It’s Time to Quit.

“Winners never quit, and quitters never win.” Remember that from your high school football coach, or your piano teacher, your personal trainer, or your dad? (The original is attributed to the great Vince Lombardi.)

What if they’re all wrong? (Sorry, Vince.) What if quitting is your fastest path to success?

By now, everyone’s talking about “quiet quitting,” giving less on the job to preserve your energy, your work/life balance, or your sanity. But according to Annie Duke, author of a new book, “Quit,” staying on where you’re unhappy and doing less and less is the opposite of quitting. She defines quitting as walking away from the things that aren’t working so you can focus on the one or two things that really matter and have a chance at success.

In her book, Duke tells the story of Stewart Butterfield, who was a tech developer with a success record (he was one of the founders of Flickr), a new product, loyal investors, and millions in the bank. After a sleepless night in 2012, he decided that the multiplayer online game he was working on just wasn’t going to make it. He emailed his investors the next morning to tell them he was quitting and giving their money back. It wasn’t worth another minute of his – or their – time.

Butterfield pivoted to an idea he’d developed for his software company – an internal communications product that didn’t even have a name. Two days after he quit the game project, he named the communications tool “Searchable Log of All Conversations and Knowledge.” You know it as Slack, which Salesforce bought during the pandemic for $27.7 billion.

Duke says that winners are winners not because they don’t know how to quit, but because they know exactly when to quit. And they quit more often that average people. Picking winners is in part the art of dropping losers.

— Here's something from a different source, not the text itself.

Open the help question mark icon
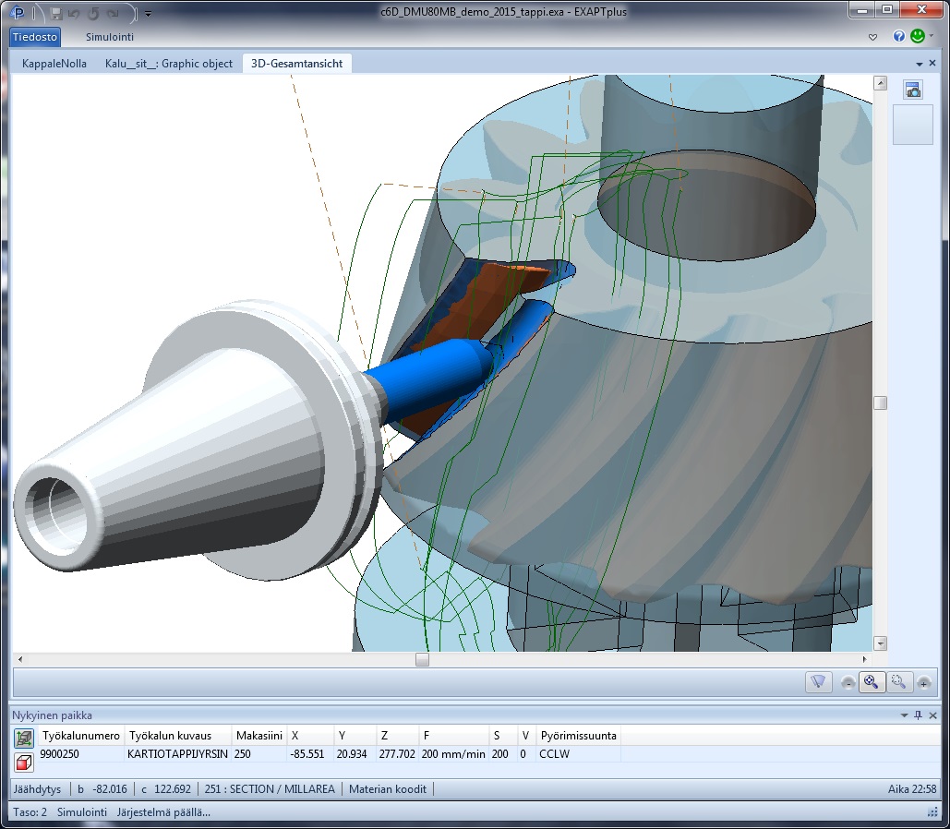950x829 pixels. click(899, 37)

Ms. Duke, who is a decision strategist, learned about quitting in one of the best laboratories in the world: professional poker. She had to leave school because of health issues before she could finish her Ph.D. in Cognitive Psychology. So she finished her education playing poker, winning millions of dollars and a World Series of Poker title.

Se says poker players are some of the best decision makers in the world because their judgment is not clouded by emotion or conflicting goals. They play to win, and if the hand they’ve been given is not a winner, they let it go. In fact, professional poker players play only less than 25 percent of the hands they’re dealt; amateurs play 50 percent of their hands.

Duke says we play like amateurs most of the time, holding on to things long after they have lost their potential and their joy. We do it because we hate the idea of quitting. It feels like failure. (We mostly ignore that tiny shiver of exhilaration, relief, and freedom that also comes with quitting.)

The problem with optimal quitting, Duke says, is that it feels like early quitting. “When you’re a good quitter,” she says, “you’re reading the writing on the wall that nobody else can see.” By the time everyone can see it, the optimal quitting time has passed.

One of the most important concepts I learned in graduate school was the idea of “sunk costs,” costs which have already been incurred and which are unrecoverable. In business, they should never be considered when making an important decision because they are irrelevant. But worrying about how much time and money you’ve already spent on a project or idea is one of the things that keeps you tied to something you should quit.

“But I’ve already invested ten years at this company.” “But we just remodeled the kitchen; we can’t move now.” “I know I hate my major, but I’ve spent two years on it; I’ll have to start over.”

Duke says quitting is a decision that should stand alone as you face forward. She says Butterfield’s decision to quit wasn’t the right decision because he invented Slack. It was the right decision. And then he invented Slack.

Here’s a phrase that may help you get started. “I don’t have to do this anymore.” (You don’t.) You can quit.

What should you have quit a while ago? What will quitting free you up to do?